Ram Charan, left, and NT Rama Rao Jr. in “RRR,” which was nominated for Best Song on Tuesday.Credit…DVD entertainment
Pop Quiz: What are the three R’s?
They’re not Reduce, Reuse, Recycle – one of the hottest topics of conversation this awards season has quickly become the Telugu-language Indian action spectacle “RRR” or “Rise, Roar, Revolt,” which earned an Oscar nomination for Best Song on Tuesday.
Starring two of India’s most popular actors – Ram Charan and NT Rama Rao Jr – the film is set in Delhi in the early 1920s and follows two patriotic but philosophically opposed men who join forces to save a kidnapped girl (Twinkle Sharma) from the Save City British Colonial Officials (Alison Doody and Ray Stevenson).

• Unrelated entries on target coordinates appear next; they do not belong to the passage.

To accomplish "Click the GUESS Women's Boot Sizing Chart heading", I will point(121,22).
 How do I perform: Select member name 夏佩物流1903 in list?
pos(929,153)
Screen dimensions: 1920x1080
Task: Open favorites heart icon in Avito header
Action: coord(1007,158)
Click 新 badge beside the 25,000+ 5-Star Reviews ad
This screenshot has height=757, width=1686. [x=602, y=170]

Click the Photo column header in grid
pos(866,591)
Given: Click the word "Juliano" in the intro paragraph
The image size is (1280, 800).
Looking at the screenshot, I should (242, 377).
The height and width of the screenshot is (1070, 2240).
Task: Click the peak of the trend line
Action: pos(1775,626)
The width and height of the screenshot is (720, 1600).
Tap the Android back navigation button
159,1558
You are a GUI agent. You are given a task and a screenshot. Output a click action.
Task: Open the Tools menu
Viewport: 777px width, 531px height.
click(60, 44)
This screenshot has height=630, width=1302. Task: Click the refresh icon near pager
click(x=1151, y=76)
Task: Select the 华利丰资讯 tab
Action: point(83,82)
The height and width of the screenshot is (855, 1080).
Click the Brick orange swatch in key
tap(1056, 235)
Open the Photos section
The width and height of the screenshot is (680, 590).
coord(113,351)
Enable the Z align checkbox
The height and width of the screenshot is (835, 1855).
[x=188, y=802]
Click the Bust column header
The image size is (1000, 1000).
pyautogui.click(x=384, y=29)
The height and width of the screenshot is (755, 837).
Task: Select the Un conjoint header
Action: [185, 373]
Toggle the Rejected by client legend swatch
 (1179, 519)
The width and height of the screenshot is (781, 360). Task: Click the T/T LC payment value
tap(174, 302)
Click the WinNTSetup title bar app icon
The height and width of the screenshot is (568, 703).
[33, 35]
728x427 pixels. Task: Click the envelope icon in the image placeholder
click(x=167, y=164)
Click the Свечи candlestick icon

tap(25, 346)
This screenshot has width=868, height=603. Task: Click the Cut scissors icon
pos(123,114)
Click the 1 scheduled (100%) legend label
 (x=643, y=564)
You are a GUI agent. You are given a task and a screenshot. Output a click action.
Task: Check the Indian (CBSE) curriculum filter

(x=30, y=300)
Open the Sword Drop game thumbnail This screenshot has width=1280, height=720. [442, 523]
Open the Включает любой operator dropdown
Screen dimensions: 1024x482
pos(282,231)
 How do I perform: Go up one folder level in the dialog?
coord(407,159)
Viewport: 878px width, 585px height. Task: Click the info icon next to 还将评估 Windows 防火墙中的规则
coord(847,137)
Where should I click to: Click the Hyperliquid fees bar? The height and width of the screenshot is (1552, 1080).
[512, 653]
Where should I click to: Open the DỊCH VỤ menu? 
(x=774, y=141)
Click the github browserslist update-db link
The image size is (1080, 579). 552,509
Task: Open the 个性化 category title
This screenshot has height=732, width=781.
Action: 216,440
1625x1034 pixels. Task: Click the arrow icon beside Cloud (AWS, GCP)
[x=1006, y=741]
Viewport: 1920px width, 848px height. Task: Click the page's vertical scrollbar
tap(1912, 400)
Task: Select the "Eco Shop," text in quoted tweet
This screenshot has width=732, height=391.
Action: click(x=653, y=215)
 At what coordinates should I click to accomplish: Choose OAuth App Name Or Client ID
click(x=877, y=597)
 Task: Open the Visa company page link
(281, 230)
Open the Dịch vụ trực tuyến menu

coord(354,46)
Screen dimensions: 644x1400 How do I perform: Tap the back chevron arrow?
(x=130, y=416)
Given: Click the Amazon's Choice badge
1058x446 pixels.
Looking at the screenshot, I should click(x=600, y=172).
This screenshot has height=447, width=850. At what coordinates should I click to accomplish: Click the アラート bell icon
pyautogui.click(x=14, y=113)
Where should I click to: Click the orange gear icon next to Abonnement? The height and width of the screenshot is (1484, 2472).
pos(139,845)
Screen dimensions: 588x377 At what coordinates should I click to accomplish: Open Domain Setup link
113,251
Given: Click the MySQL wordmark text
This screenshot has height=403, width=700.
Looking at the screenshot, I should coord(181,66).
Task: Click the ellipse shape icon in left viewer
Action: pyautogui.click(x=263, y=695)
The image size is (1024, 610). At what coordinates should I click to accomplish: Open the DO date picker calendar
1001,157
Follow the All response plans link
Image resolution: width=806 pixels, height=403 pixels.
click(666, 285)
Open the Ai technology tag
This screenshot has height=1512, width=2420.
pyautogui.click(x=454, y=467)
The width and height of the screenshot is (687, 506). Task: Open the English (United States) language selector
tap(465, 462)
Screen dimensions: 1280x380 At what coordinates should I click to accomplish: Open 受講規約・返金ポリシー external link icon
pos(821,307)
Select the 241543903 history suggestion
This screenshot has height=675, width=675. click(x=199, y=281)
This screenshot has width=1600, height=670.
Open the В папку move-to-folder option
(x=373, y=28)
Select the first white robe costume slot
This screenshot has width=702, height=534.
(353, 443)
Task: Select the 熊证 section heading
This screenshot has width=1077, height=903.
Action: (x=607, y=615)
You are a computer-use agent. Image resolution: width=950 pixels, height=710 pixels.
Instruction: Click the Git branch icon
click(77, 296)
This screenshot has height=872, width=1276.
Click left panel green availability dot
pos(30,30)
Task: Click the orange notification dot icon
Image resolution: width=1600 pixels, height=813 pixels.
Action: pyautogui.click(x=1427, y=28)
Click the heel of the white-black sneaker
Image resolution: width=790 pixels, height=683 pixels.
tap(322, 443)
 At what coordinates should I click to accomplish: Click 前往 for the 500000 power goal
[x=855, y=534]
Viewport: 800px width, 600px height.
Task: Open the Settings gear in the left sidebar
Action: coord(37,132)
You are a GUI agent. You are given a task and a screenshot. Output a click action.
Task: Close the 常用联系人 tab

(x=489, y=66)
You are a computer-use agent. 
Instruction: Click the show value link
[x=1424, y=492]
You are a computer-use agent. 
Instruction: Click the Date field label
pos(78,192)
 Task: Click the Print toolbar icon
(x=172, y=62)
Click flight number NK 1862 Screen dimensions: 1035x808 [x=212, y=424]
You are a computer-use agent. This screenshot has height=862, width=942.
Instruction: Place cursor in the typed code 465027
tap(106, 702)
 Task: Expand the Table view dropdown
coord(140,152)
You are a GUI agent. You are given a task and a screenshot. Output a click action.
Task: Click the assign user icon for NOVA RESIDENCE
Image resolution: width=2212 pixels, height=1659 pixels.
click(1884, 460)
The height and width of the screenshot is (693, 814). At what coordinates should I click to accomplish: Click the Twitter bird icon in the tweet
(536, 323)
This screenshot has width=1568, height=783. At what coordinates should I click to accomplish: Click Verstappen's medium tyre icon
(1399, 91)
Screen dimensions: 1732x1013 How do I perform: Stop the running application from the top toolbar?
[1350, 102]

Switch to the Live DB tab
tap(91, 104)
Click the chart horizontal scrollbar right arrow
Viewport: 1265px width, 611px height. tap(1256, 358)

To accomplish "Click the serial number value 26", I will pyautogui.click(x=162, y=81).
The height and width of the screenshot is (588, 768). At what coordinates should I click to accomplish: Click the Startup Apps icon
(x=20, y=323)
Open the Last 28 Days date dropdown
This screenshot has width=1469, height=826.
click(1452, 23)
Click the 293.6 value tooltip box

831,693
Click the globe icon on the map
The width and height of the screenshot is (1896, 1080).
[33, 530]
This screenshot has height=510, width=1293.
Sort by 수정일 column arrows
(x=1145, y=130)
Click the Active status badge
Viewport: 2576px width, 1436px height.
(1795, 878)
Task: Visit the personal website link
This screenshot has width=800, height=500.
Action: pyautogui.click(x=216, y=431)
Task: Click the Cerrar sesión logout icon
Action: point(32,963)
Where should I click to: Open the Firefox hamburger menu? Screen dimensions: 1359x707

The film was already a global box office success when it was released in March – directed by one of India’s top-grossing filmmakers, SS Rajamouli, on a whopping $72 million budget – and grossed $65 million in its opening weekend.
But now it’s become the rare Indian hit that resonated with American viewers outside the Indian diaspora thanks to word of mouth on social media and an unusual theatrical re-release strategy.
After the film, originally distributed by Sarigama Cinemas, hit 1,200 screens nationwide in March – and streamed on Netflix in late May – Dylan Marchetti, president of distributor Variance Films, recognized its potential crossover appeal, as he watched it again and again with an enthusiastic audience.
So Variance got in touch with Sarigama, and they took the rare step of rebooting the film – sold to theatrical audience as “encoRRRe” – leading to its breakthrough in the United States.
Speaking to The Times in August, Cristina Cacioppo, who programmed “RRR” at Brooklyn’s Nitehawk Prospect Park, said it draws moviegoers aged 20 to 30, most from outside the Indian diaspora.
“There was a surge of joy everywhere,” Cacioppo told The Times. “You could feel the room smiling and jaws dropping.” (More than three hours during which Charan and Rao wrestle tigers, pull off a daring bridge rescue involving a motorbike, a horse and a burning wagon, and school British partygoers while dancing in perfect sync in matching suspenders will do that.)
Josh Hurtado, a consultant at independently owned Potentate Films who worked with Sarigama and Marchetti on a one-night theatrical revival of RRR in June, told The Times that many attendees praised the film for the same reasons who had previously discouraged them from watching new Indian films: “Long running times, song and dance numbers and ridiculous action,” he said. “People come out and say they wish this three-hour movie was longer.”
The film also gained a robust following on TikTok with its catchy syncopated dance number “Naatu Naatu” (Telugu for “native”), which became a viral hit thanks to Charan and Rama Rao’s playful syncopated dance moves and infectious vocals. (Lyrics are by Chandrabose, while MM Keeravani composed the music.)
After winning a Golden Globe for Best Original Song, as well as a Critics Choice Award for Best Foreign Language Film and a New York Film Critics Circle Award for Best Director for Rajamouli earlier this month, the film has turned its eyes squarely on the big picture : an Oscar for Best Song for Charan and NTR Jr.’s upbeat extravaganza of shoulder rolls, arm pumps and hook steps.